YOUR GOAL: Please reproduce all of the material below, changing each "Instruction" to "Step" and leaving everything else unchanged.

───── TASK INPUT

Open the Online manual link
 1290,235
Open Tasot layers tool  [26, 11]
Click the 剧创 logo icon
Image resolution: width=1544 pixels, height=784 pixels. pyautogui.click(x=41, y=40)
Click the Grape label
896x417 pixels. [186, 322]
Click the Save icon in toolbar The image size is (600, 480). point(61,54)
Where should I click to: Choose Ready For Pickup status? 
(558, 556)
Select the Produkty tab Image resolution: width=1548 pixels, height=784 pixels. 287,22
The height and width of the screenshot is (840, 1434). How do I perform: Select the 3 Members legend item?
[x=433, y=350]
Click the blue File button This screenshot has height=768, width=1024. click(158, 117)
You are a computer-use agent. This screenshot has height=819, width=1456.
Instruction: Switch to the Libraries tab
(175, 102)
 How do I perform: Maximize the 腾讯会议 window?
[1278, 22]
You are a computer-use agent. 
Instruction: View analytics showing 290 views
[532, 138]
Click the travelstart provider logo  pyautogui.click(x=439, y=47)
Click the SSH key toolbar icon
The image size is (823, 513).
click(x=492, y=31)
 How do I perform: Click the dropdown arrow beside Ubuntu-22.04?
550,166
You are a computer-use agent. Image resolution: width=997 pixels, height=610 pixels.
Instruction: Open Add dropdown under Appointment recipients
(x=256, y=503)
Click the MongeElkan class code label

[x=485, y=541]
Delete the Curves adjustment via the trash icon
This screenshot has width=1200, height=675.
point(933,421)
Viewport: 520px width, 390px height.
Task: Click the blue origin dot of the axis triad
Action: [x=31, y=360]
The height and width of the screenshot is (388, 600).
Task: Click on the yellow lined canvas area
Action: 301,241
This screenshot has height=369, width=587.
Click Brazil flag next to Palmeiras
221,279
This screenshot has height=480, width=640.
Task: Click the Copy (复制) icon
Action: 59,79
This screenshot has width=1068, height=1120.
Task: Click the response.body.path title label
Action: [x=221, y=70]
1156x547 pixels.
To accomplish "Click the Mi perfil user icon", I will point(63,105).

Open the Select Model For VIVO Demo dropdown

──────────

THE OUTPUT:
Open the Online manual link
 1290,235
Open Tasot layers tool  [26, 11]
Click the 剧创 logo icon
Image resolution: width=1544 pixels, height=784 pixels. pyautogui.click(x=41, y=40)
Click the Grape label
896x417 pixels. [186, 322]
Click the Save icon in toolbar The image size is (600, 480). point(61,54)
Where should I click to: Choose Ready For Pickup status? 
(558, 556)
Select the Produkty tab Image resolution: width=1548 pixels, height=784 pixels. 287,22
The height and width of the screenshot is (840, 1434). How do I perform: Select the 3 Members legend item?
[x=433, y=350]
Click the blue File button This screenshot has height=768, width=1024. click(158, 117)
You are a computer-use agent. This screenshot has height=819, width=1456.
Step: Switch to the Libraries tab
(175, 102)
 How do I perform: Maximize the 腾讯会议 window?
[1278, 22]
You are a computer-use agent. 
Step: View analytics showing 290 views
[532, 138]
Click the travelstart provider logo  pyautogui.click(x=439, y=47)
Click the SSH key toolbar icon
The image size is (823, 513).
click(x=492, y=31)
 How do I perform: Click the dropdown arrow beside Ubuntu-22.04?
550,166
You are a computer-use agent. Image resolution: width=997 pixels, height=610 pixels.
Step: Open Add dropdown under Appointment recipients
(x=256, y=503)
Click the MongeElkan class code label

[x=485, y=541]
Delete the Curves adjustment via the trash icon
This screenshot has width=1200, height=675.
point(933,421)
Viewport: 520px width, 390px height.
Task: Click the blue origin dot of the axis triad
Action: [x=31, y=360]
The height and width of the screenshot is (388, 600).
Task: Click on the yellow lined canvas area
Action: 301,241
This screenshot has height=369, width=587.
Click Brazil flag next to Palmeiras
221,279
This screenshot has height=480, width=640.
Task: Click the Copy (复制) icon
Action: 59,79
This screenshot has width=1068, height=1120.
Task: Click the response.body.path title label
Action: [x=221, y=70]
1156x547 pixels.
To accomplish "Click the Mi perfil user icon", I will point(63,105).

Open the Select Model For VIVO Demo dropdown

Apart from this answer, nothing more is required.